This article is written by a student writer from the Her Campus at U Mass Amherst chapter.
UMass has a pretty steady reputation as a party school; there’s no denying it. A lot of students here like to have a good time. Sometimes that good time, however, gets a little too extreme. Consider last year when the Red Sox Riot in Southwest quickly escalated from a fun celebration to a full-blown riot.
Blarney Blowout was a whole other story, making national headlines.
How to contain the damage these riots cause both the school’s infrastructure and reputation is a discussion that always follows such incidents. Should the cops have shown up in riot gear? Was excessive force used? Why are UMass students hell bent on rioting anyway? Also, who thought that holding a public viewing for the whole school in the middle of Southwest was a good way to keep rowdy students from gathering? How can we stop these situations from going too far and getting so out of control when they do occur?

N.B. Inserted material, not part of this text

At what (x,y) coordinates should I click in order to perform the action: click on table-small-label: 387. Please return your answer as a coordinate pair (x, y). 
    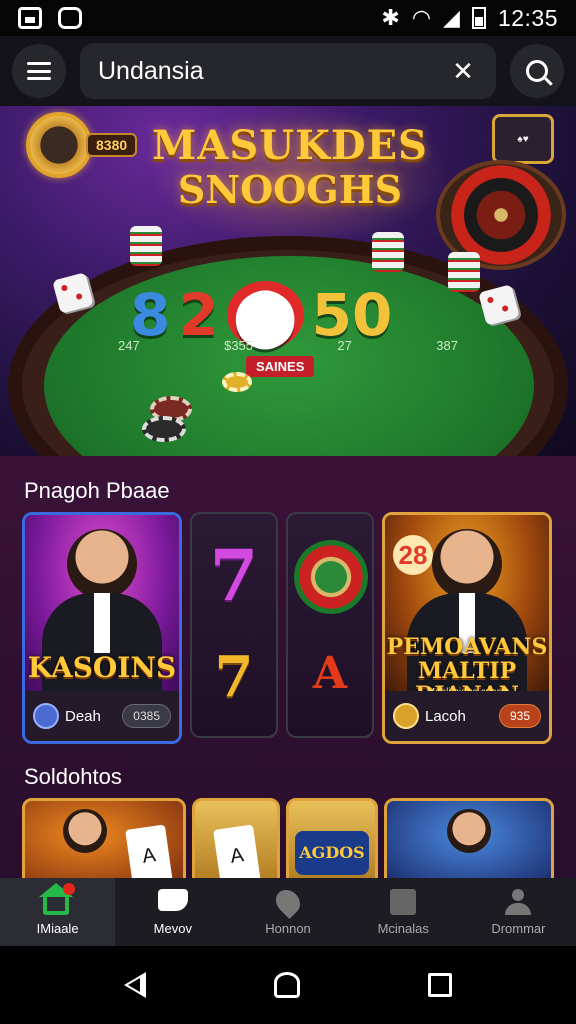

For this year’s Super Bowl, the administration took a controversial route to quell any out-of-line behavior; no one was allowed in any residence halls but their own from noon February 1st to noon February 2nd. On top of this, all Southwest dining facilities closed by 8:30 pm, essentially attempting to shut the whole residence area down. Needless to say, students were displeased.
Police were on the scene long before the game was over. But regardless of the precautions, students were determined to gather.

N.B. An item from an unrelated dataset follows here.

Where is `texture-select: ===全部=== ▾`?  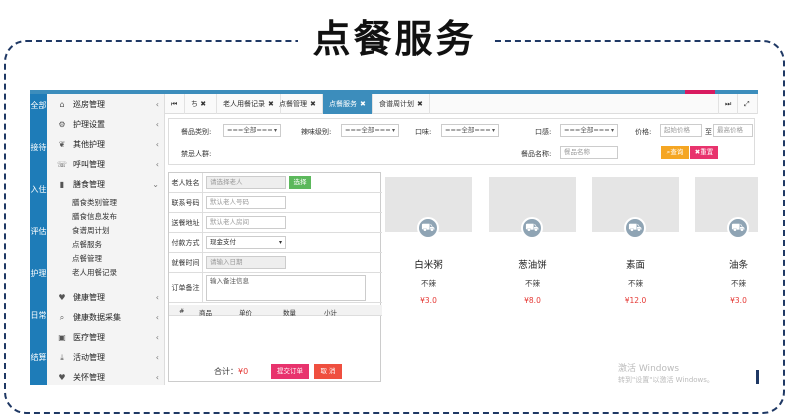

For some kids, it’s an unofficial rite of passage as a UMass student to attend a “riot”. There’s always going to be those kids who go for the sake of starting trouble; they want to yell “f*ck the police” and stand in front of a crowd of retreating students, facing cops in riot gear and holding up their middle finger. These kids were most likely the same ones who acted up in elementary school and caused the whole class to be kept in for recess. However, a lot of people just want to be with their peers to celebrate and have a good time, be it the World Series or a Super Bowl win, or even St. Patrick’s Day.
In the end, this years “riot” turned out to be a reasonably well-contained affair. Police and law enforcement were supervising, but there were minimal altercations. Students were raucous but not violent. We still made the news, though, this time for not rioting.

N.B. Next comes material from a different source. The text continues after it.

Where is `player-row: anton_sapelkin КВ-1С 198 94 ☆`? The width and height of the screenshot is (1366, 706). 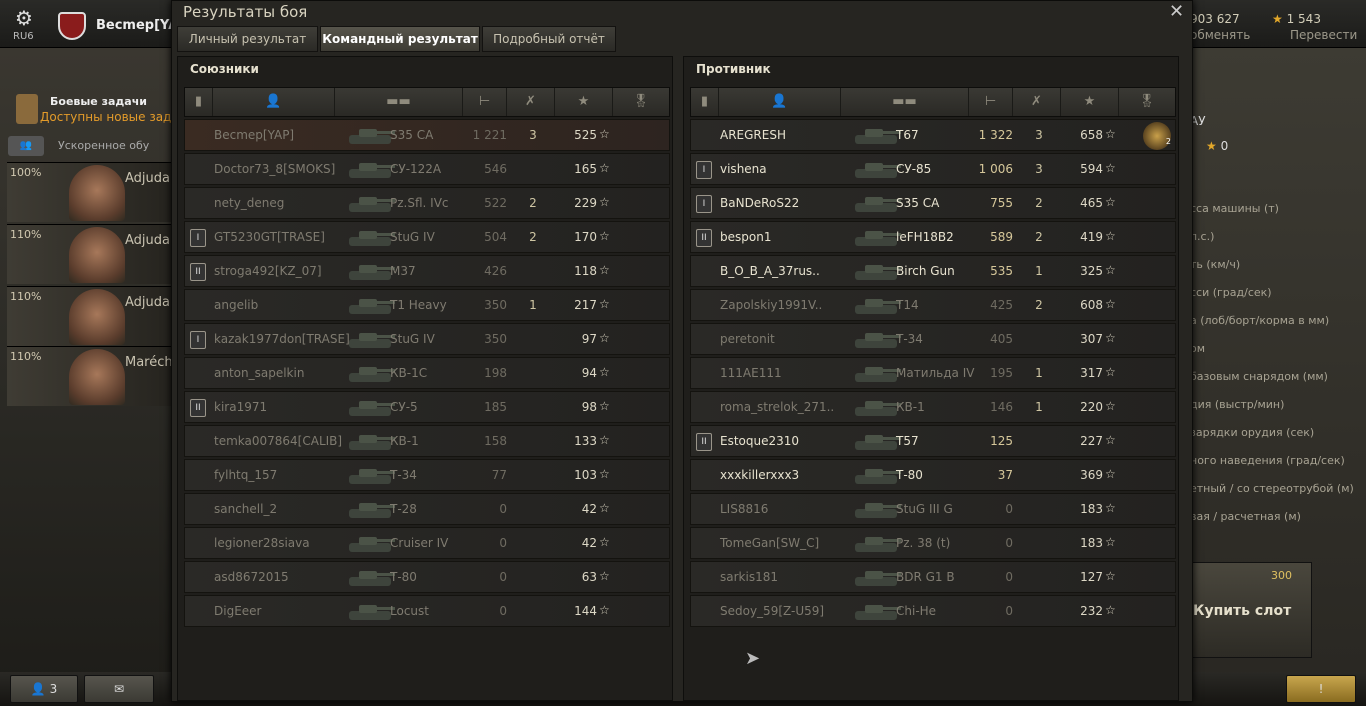 player-row: anton_sapelkin КВ-1С 198 94 ☆ is located at coordinates (427, 373).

Did the new restrictions succeed in containing the trouble? Considering the dramatic difference between last year’s World Series celebration and this year’s Super Bowl, some would say yes. Others might not attribute the outcome to the policy changes at all, arguing that students this year simply celebrated more responsibly, with the restrictions playing no part in the decreased mayhem (admittedly, people may just say this to try and discredit the inconvenient restrictions).
Students will most likely continue to celebrate publicly when a major event or holiday like this happens. Whether or not it turns into an infamous “UMass Riot” is contingent on countless factors on the part of students, administration, and law enforcement. A lot of the public still wants to see UMass as out of control Zoomass Slamherst; the fact that the media considers our lack of rioting newsworthy proves that. Time will tell if that reputation is warranted or outdated and maybe come March we’ll know.